# CHARDONNAY VS. CHENIN BLANC --Which Do You Prefer & Why



## Lon (Jul 17, 2016)

They are similar only because they are a WHITE WINE, but each has it's own characteristics. Do you notice them?


----------



## Goldfynche (Jul 17, 2016)

Sorry. call me a Philistine, but I go for the one that happens to be cheapest on the supermarket shelves.


----------



## Don M. (Jul 17, 2016)

Probably the Best wine I've ever tasted is the old sweet and syrupy Mogen David Concord Grape wine....but then, I pretty much gave up alcohol years ago.


----------



## SeaBreeze (Jul 17, 2016)

I haven't had a glass of wine for quite awhile now, still have an old bottle sitting in the basement of this.  Never cared for white wines, just mild reds that are fairly dry and not sweet.


----------



## Goldfynche (Jul 17, 2016)

_*We bought a white wine some time ago called 'Chateau Neuf'

The picture on the label was of a cat sitting on an egg!.........think about it*_


----------



## Bobw235 (Jul 17, 2016)

Not sure I've had chenin blanc, so have to go with chardonnay. I tend towards reds, (had a delicious and reasonably priced French wine at dinner tonight), but enjoy a good Russian River (CA, Sonoma Valley) chardonnay.


----------



## Fern (Jul 17, 2016)

My favourite white is Sauvignon Blanc.


----------



## Falcon (Jul 17, 2016)

Never been a wine drinker.   Maybe a bit of champagne @ a wedding reception, but that's all.

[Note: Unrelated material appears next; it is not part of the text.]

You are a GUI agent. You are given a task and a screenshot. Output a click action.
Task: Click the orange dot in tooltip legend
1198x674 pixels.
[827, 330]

OTW  I'll have a vodka with a splash of club soda  OR a COORS lite.  Thank you.


----------



## Ruthanne (Jul 17, 2016)

Lon said:


> They are similar only because they are a WHITE WINE, but each has it's own characteristics. Do you notice them?


I have never had chenin blanc but will have some chardonnay at times.  

Generally though I prefer red wines like Cabernet Sauvignon. :cheers1:


----------



## Ameriscot (Jul 18, 2016)

I'm not really a fan of white wine, though occasionally have one that's nice - don't remember what they were.  I like rose' or red.


----------



## Eric (Jul 18, 2016)

Never drink much wine just beer and whiskey sometimes.


----------